The patient was a 70-year-old woman with a splenic marginalzone lymphoma diagnosed one year before, on November 2020. She was included in a clinical trial evaluating a combination of rituximab and ibrutinib: rituximab 375mg/m² Intravenously (IV) on day 1 and then 1400mg Subcutaneously (SC) on days 8-15-21 for the first cycle, then 1400mg SC every 28 days for the following cycles; and a daily administration of oral ibrutinib 560mg. She received a total of 5 cycles from February to July 2021. Treatment was efficient with a complete remission, and well tolerated. The last rituximab injection was performed on the 5th of July 2021, and then she continued to take daily ibrutinib at the same dose. She did not take any other immunosuppressive treatment.

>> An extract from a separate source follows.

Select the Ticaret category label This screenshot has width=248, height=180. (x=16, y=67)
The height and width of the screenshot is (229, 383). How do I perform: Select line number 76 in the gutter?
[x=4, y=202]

She was admitted to the emergency department on the 21st of December 2021 for diarrhea, nausea and vomiting, lasting for 3 weeks. She presented severe asthenia with clinical signs of extracellular dehydration. She had no fever. Laboratory tests showed a normal electrolyte balance and renal function. C-Reactive Protein (CRP) was 9 mg/L. Hemoglobin level was 11.5 g/dL, platelets 308 G/L, White Blood Cell (WBC) count 11.5 G/L with a high neutrophil count at 8.2 G/L, and no eosinophil excess. An abdominal Computed Tomography (CT) scan was performed, showing uncomplicated colitis. Standard stool culture and search for Clostridium difficile toxins were negative. Levofloxacin was prescribed and ibrutinib was stopped, without any efficacy on diarrhea. Nine days after her admission, she developed abdominal retiform purpura (Figure 1) and dyspnea with desaturation requiring oxygen until 10L/min. Thoracic CT scan showed a diffuse infiltrative pneumonitis with ground-glass opacities and moderate bilateral pleural effusion (Figure 2). SARS-CoV-2 test by polymerase chain reaction was negative on nasopharyngeal swab, urinary antigen testing for Streptococcus pneumoniae and Legionella pneumophila were negative. Biological analysis showed an acute anemia with hemoglobin level at 7.6 g/dL. WBC count was 20 G/L with still a neutrophil excess (16 G/L) and normal eosinophil count (0.06 G/L). Levofloxacin was switched to ceftriaxone, she received 2 packed red blood cells and was transferred to the Intensive Care Unit (ICU).